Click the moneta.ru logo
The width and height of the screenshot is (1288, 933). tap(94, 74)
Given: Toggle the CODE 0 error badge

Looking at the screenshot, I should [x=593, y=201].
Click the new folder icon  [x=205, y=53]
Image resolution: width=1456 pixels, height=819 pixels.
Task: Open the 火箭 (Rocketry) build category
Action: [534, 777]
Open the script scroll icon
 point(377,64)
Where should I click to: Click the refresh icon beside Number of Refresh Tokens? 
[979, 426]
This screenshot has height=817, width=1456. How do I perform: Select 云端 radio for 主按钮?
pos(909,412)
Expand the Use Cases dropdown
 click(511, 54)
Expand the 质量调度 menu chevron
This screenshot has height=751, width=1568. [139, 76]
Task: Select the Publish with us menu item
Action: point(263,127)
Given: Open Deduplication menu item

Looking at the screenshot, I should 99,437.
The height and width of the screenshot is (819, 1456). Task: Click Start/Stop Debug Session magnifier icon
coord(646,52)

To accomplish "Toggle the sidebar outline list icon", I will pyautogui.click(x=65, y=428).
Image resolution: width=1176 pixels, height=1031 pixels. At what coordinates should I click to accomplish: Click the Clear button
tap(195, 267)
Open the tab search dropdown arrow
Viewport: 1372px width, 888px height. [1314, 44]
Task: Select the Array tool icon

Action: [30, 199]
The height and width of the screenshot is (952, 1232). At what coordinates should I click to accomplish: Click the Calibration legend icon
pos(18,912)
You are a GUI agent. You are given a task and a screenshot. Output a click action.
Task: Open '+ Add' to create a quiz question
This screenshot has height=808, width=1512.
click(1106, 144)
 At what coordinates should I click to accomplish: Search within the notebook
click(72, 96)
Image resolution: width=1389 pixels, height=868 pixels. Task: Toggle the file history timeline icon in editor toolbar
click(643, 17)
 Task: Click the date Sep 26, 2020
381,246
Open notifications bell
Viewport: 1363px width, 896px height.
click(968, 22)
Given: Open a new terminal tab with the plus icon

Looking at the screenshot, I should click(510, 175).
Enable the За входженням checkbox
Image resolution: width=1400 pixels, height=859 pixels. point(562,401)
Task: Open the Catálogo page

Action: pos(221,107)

+ + + +

» What is expected:
Write the data out again in full and exactly.

» Answer below:
Click the moneta.ru logo
The width and height of the screenshot is (1288, 933). tap(94, 74)
Given: Toggle the CODE 0 error badge

Looking at the screenshot, I should [x=593, y=201].
Click the new folder icon  [x=205, y=53]
Image resolution: width=1456 pixels, height=819 pixels.
Task: Open the 火箭 (Rocketry) build category
Action: [534, 777]
Open the script scroll icon
 point(377,64)
Where should I click to: Click the refresh icon beside Number of Refresh Tokens? 
[979, 426]
This screenshot has height=817, width=1456. How do I perform: Select 云端 radio for 主按钮?
pos(909,412)
Expand the Use Cases dropdown
 click(511, 54)
Expand the 质量调度 menu chevron
This screenshot has height=751, width=1568. [139, 76]
Task: Select the Publish with us menu item
Action: point(263,127)
Given: Open Deduplication menu item

Looking at the screenshot, I should 99,437.
The height and width of the screenshot is (819, 1456). Task: Click Start/Stop Debug Session magnifier icon
coord(646,52)

To accomplish "Toggle the sidebar outline list icon", I will pyautogui.click(x=65, y=428).
Image resolution: width=1176 pixels, height=1031 pixels. At what coordinates should I click to accomplish: Click the Clear button
tap(195, 267)
Open the tab search dropdown arrow
Viewport: 1372px width, 888px height. [1314, 44]
Task: Select the Array tool icon

Action: [30, 199]
The height and width of the screenshot is (952, 1232). At what coordinates should I click to accomplish: Click the Calibration legend icon
pos(18,912)
You are a GUI agent. You are given a task and a screenshot. Output a click action.
Task: Open '+ Add' to create a quiz question
This screenshot has height=808, width=1512.
click(1106, 144)
 At what coordinates should I click to accomplish: Search within the notebook
click(72, 96)
Image resolution: width=1389 pixels, height=868 pixels. Task: Toggle the file history timeline icon in editor toolbar
click(643, 17)
 Task: Click the date Sep 26, 2020
381,246
Open notifications bell
Viewport: 1363px width, 896px height.
click(968, 22)
Given: Open a new terminal tab with the plus icon

Looking at the screenshot, I should click(510, 175).
Enable the За входженням checkbox
Image resolution: width=1400 pixels, height=859 pixels. point(562,401)
Task: Open the Catálogo page

Action: pos(221,107)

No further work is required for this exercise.